_Text section_

Accessing additional services
In this section, more information can be found on how to access the services available outside of the Cloud-Accelerated portal (e.g., AWS SageMaker, AWS Workspaces, etc.). These resources cannot be accessed from the public internet and require access to the EC Data Platform network. Depending on the service, several options are available for making a connection:
- AWS ClientVPN (e.g., Amazon WorkSpaces, Amazon EC2, Amazon API calls)
- Bastion Host (e.g., Amazon EC2, Amazon API calls)
- Amazon Workspaces (e.g., AWS EC2, Amazon API calls)
- AWS CLI (leveraging AWS Credentials to make Amazon API calls)
- Public endpoint (to access a data science studio)
The setup of these authentication methods is presented in the sections below.
Note that required information on the services accessible directly from the portal is presented already in section Cloud Accelerated Portal Services.
AWS Client VPN#
- User needs: Governance, Security & Connectivity
- User profiles: Data Scientists, Data Engineers
- Assumed user knowledge: Basic knowledge about VPN connection problem-solving.
When you want to connect to the private network of ECDP from a local desktop that allows OpenVPN connections, you can use AWS Client VPN to establish a secure connection to the private ECDP network. When connected; you can directly connect to private resources from your local desktop.
Using AWS Client VPN to access private resources#
Installing AWS Client VPN#
Amazon WorkSpaces is freely available through aws.amazon.com. Please go to the following link to download the client: https://aws.amazon.com/vpn/client-vpn-download/. After downloading the client, follow the installation instructions. When the installation is finished you are ready to sign in.
Sign-in into AWS Client VPN#
Start the client that you just downloaded and create a profile in AWS Client VPN by following “File > Manage Profiles
”. Enter a display name and add the VPN Configuration file. This configuration file will be distributed to users after deployment. Once a profile has been added, click on “Connect” and enter your ec-dataplatform.eu credentials. The username you will be asked to provide is simply the beginning of your ECDP email address. Example: test123@ec-dataplatform.eu
–> username = test123
Access resources via the browser#
If resources that you requested host web interfaces, you can access these via a browser (Google Chrome, Mozilla Firefox). E.g. by navigating to the IP address of the DSVM, which hosts the JupyterHub on the https port.
Bastion Host#
- User needs: Governance, Security & Connectivity
- User profiles: Data Scientists, Data Engineers
- Assumed user knowledge: Basic knowledge about bastion hosts and SSH tunneling.

_Job item_
In the additional-services text, why do the services outside the Cloud-Accelerated portal need one of the listed connection options? Answer in one to three sentences. Answer from the additional-services text alone, not from the material.

_Provided data_
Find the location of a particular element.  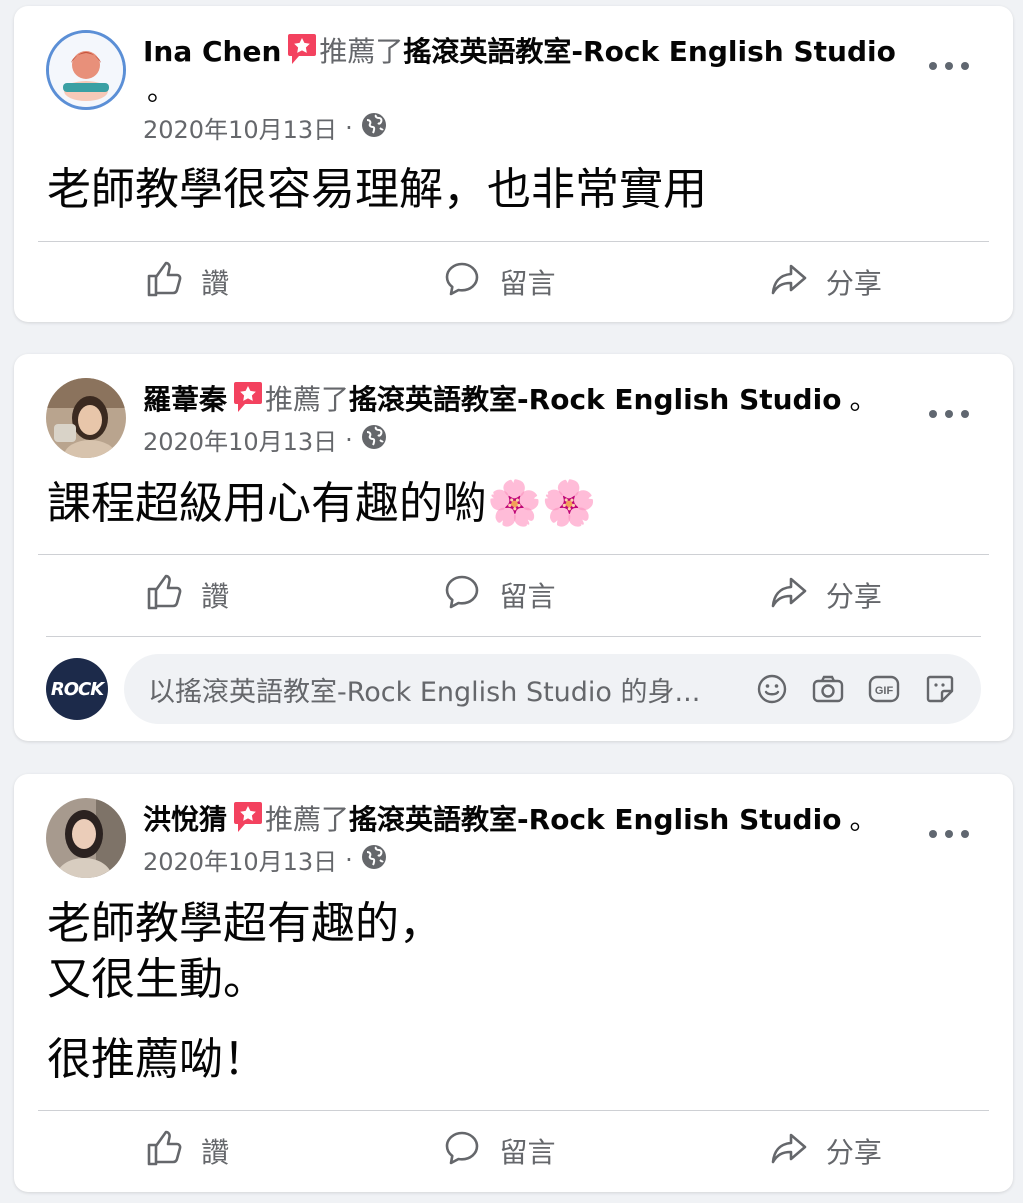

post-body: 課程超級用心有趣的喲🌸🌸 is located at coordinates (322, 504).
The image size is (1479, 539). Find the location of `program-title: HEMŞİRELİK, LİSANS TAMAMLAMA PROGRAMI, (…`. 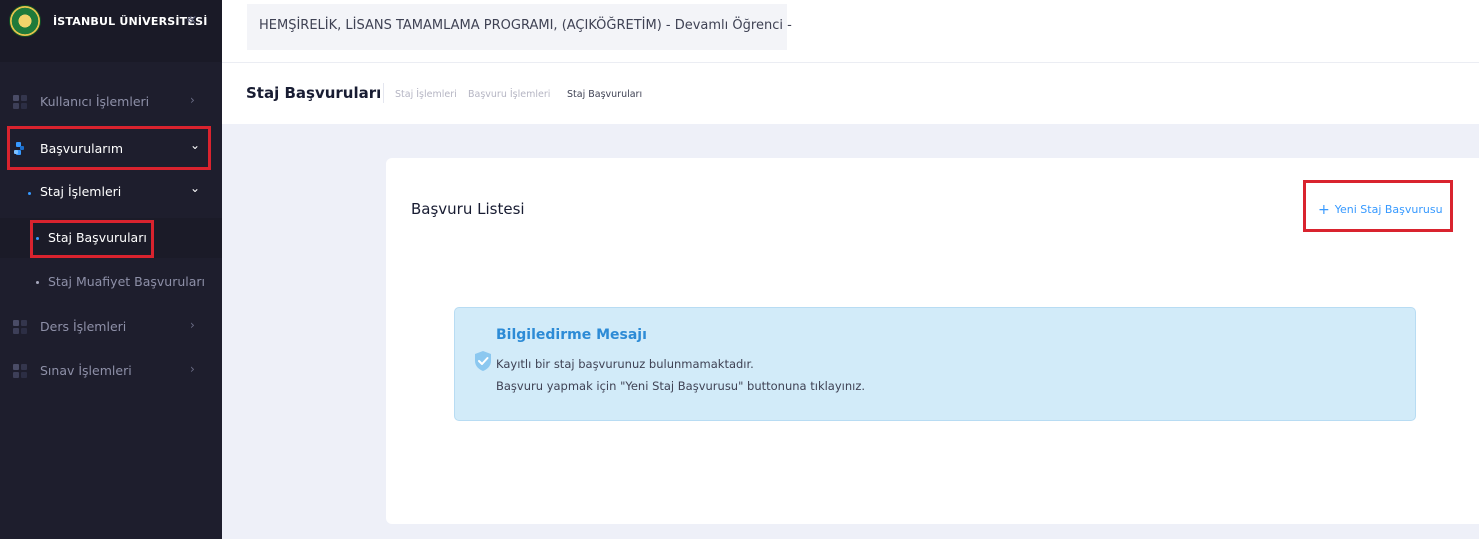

_Answer section_
They cannot be reached from the public internet and require access to the EC Data Platform network. A connection option such as AWS Client VPN or a bastion host provides that access.